> _Brief_
Within the records that follow, restate exactly the lines from the line with "This screenshot has height=551, width=980." down to the line with "Task: Click the red Band 1 node on graph", including both. Omit the pictures.

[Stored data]
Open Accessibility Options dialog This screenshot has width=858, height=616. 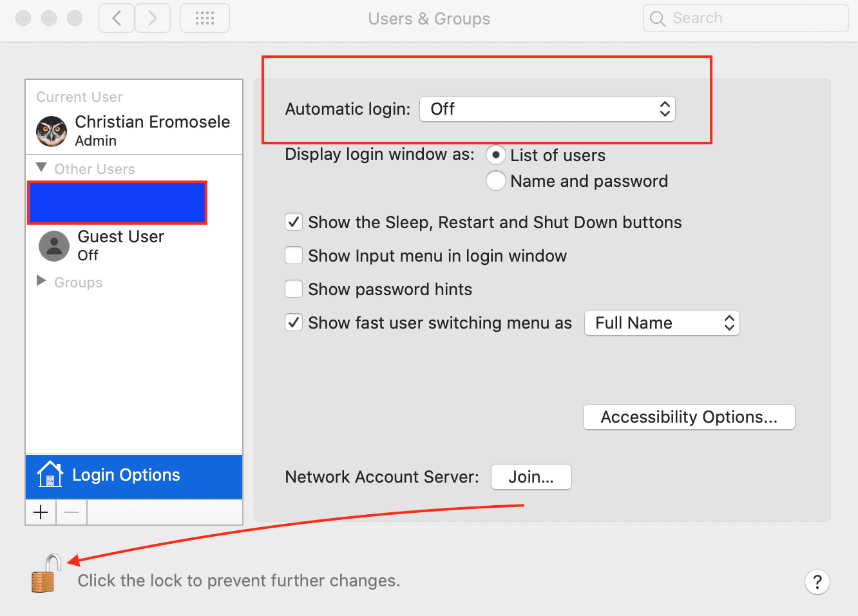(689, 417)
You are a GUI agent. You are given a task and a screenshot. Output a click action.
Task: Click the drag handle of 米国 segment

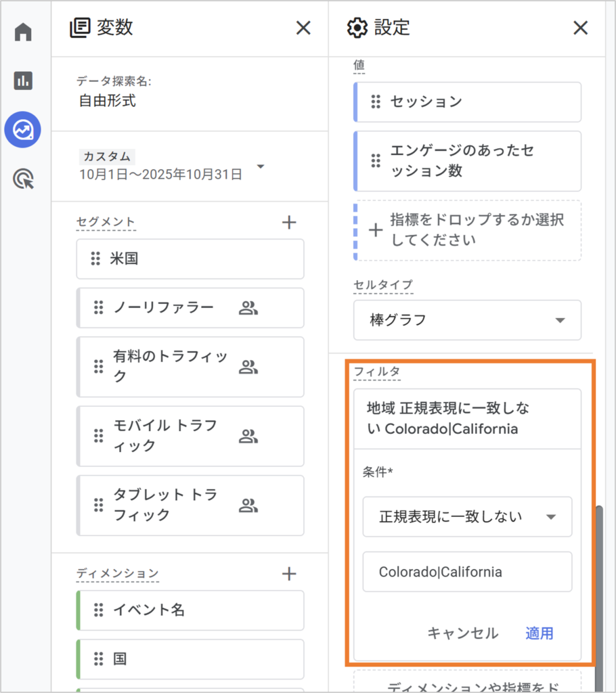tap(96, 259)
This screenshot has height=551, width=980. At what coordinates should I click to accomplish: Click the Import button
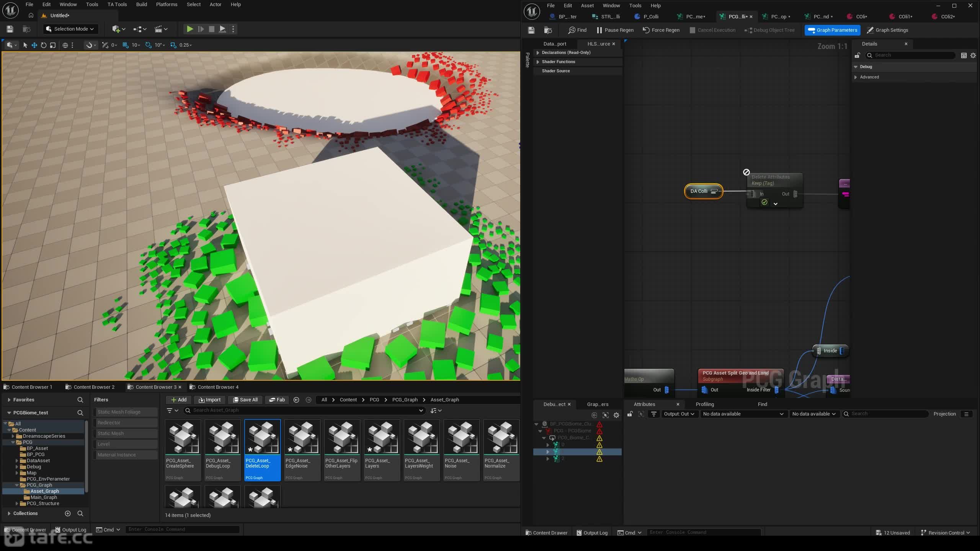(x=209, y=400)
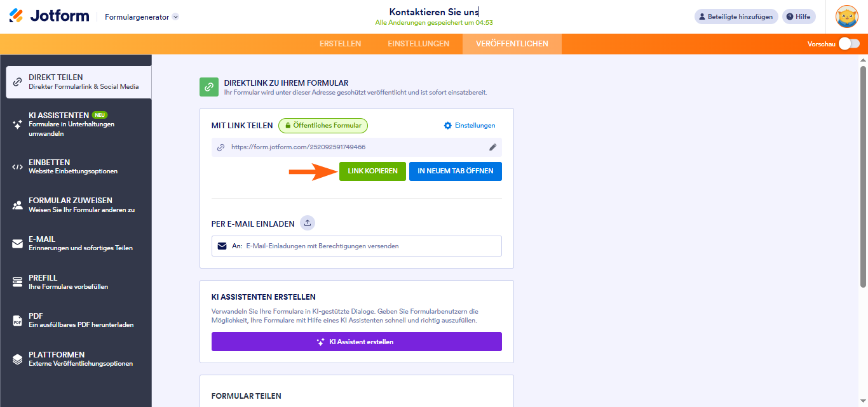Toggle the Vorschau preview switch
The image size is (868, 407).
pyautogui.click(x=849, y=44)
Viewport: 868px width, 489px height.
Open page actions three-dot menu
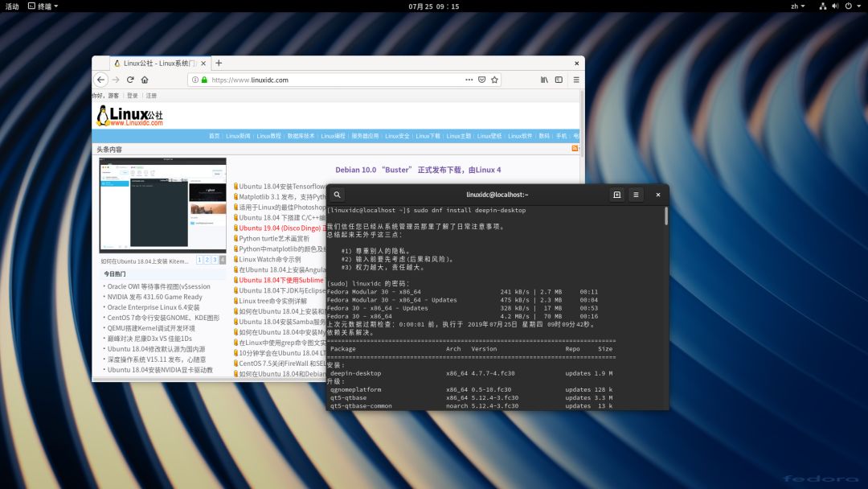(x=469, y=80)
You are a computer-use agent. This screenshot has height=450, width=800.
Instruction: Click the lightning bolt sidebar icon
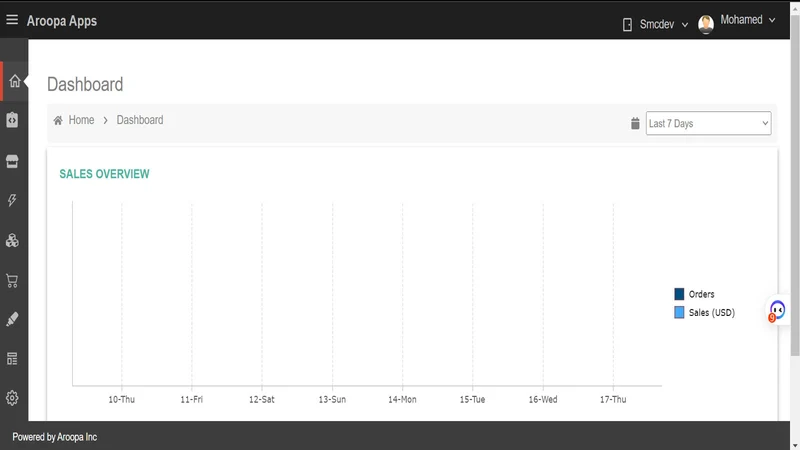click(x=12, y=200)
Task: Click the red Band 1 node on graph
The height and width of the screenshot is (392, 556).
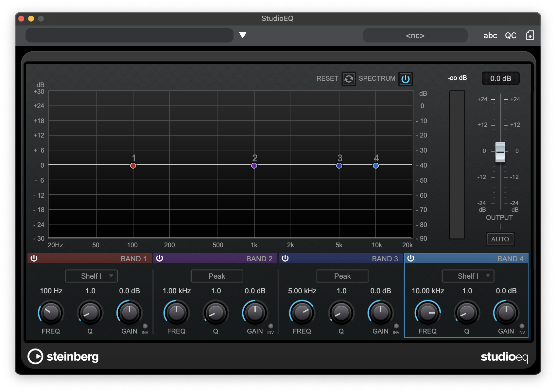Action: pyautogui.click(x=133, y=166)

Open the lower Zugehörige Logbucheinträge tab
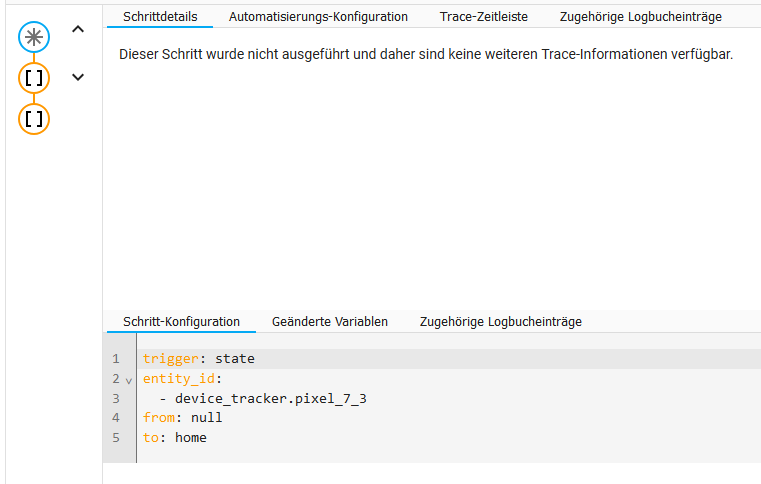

> _Your response_
This screenshot has height=551, width=980. At what coordinates should I click to accomplish: Click the Import button
(x=209, y=400)
Toggle the Vorschau preview switch
The image size is (868, 407).
pyautogui.click(x=849, y=44)
Viewport: 868px width, 489px height.
Open page actions three-dot menu
(x=469, y=80)
You are a computer-use agent. This screenshot has height=450, width=800.
Instruction: Click the lightning bolt sidebar icon
click(x=12, y=200)
Task: Click the red Band 1 node on graph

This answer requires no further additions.